Gary Compton

No. 2, 3, 4
- Position: Wide receiver

Personal information
- Born: May 9, 1968 (age 58) Irving, Texas, U.S.
- Listed height: 6 ft 2 in (1.88 m)
- Listed weight: 200 lb (91 kg)

Career information
- College: East Texas State
- NFL draft: 1991: undrafted

Career history

Playing
- Dallas Texans (1992–1993); Fort Worth Cavalry (1994); Milwaukee Mustangs (1995–2001); Indiana Firebirds (2002); Grand Rapids Rampage (2002); Tampa Bay Storm (2003); Philadelphia Soul (2004);

Coaching
- Bakersfield Blitz (2006–2007) Head coach; Milwaukee Iron (2009);

Awards and highlights
- ArenaBowl champion (2003); 3× First-team All-Arena (1992, 1999, 2001); 2× AFL All-Ironman Team (1999, 2001); "Build Ford Tough" Man of the Year (2001); AFL's Second Team 15th Anniversary Team (2001); #2 Retired by the Milwaukee Mustangs;

Career AFL statistics
- Receptions: 750
- Receiving yards: 10,368
- Touchdowns: 176
- Tackles: 157
- Interceptions: 15
- Stats at ArenaFan.com

= Gary Compton =

American football player and coach (born 1968)

Gary Compton (born May 9, 1968) is an American former professional football wide receiver and linebacker in the Arena Football League (AFL) and briefly in the National Football League (NFL) and World League of American Football (WLAF).
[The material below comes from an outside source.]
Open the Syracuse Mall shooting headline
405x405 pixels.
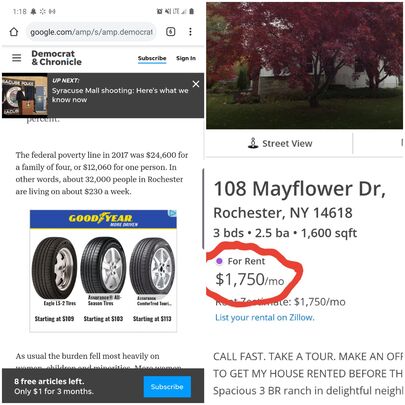pos(120,95)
Compton played college football at East Texas State (East Texas A&M) from 1987 to 1990 where he was an All-Conference and All-American wide receiver as well as a Harlon Hill Award candidate. He is the all-time leading career receiver for the East Texas A&M Football program.

==Early life==
Compton was born and raised in Irving, Texas. In an interview with ArenaFan.com, he described himself as a "Typical Texas kid. My parents dressed me up in Dallas Cowboys’ gear and enrolled me in youth football leagues as soon as I could walk. Since I was five-years-old, my parents had a football in my hands,” Compton said. “And the game has been a part of my life ever since.” Compton was a Football standout at Irving High School in Irving. His on the field successes earned him a Football scholarship to East Texas State University in Commerce, Texas.

==College career==
Compton attended East Texas State University, where he was a standout wide receiver. A 4 year starter, he helped the Lions to an 8 win season and 2nd place finish in the Lone Star Conference in 1988 and in 1990 an LSC Conference Championship, and an appearance in the 1990 NCAA Division II playoffs finishing as national quarter-finalists with a 10-3 record. Compton graduated from ETSU in 1991 with a Bachelor's Degree in Marketing. Teaming up with future Arena League QB's Michael Trigg and Bobby Bounds, he helped the Lion offenses of the late 80's and 1990 to become some of the most potent in the country. He left Commerce as the All-Time leader in receiving, a four-time All-Lone Star Conference and two-time All-American selection. Compton holds school and conference records for receptions (181), yardage (3,041), and touchdowns (30) in a career.

== Professional career ==
Compton went undrafted in the 1991 NFL draft but signed with the San Francisco 49ers as an undrafted free agent. He was with the team throughout training camp, but was released by the team prior to the start of the season. He then joined the Montreal Machine of the World League of American Football for a short time before signing in the Arena Leagues, at first with the Cleveland Thunderbolts, and then was reunited with former Lion teammate Michael Trigg as he signed with the Dallas Texans. This began a long term career in the Arena Football League that saw Compton play for the Dallas Texans, Fort Worth Cavalry, Milwaukee Mustangs, Indiana Firebirds, Grand Rapids Rampage, Tampa Bay Storm, and Philadelphia Soul. Compton retired from football in 2004.

==Personal life==
Compton is married and has 3 sons and 1 daughter and lives in Wisconsin. He has coached high school football in both Texas and Wisconsin and is currently the owner and operator of his own business.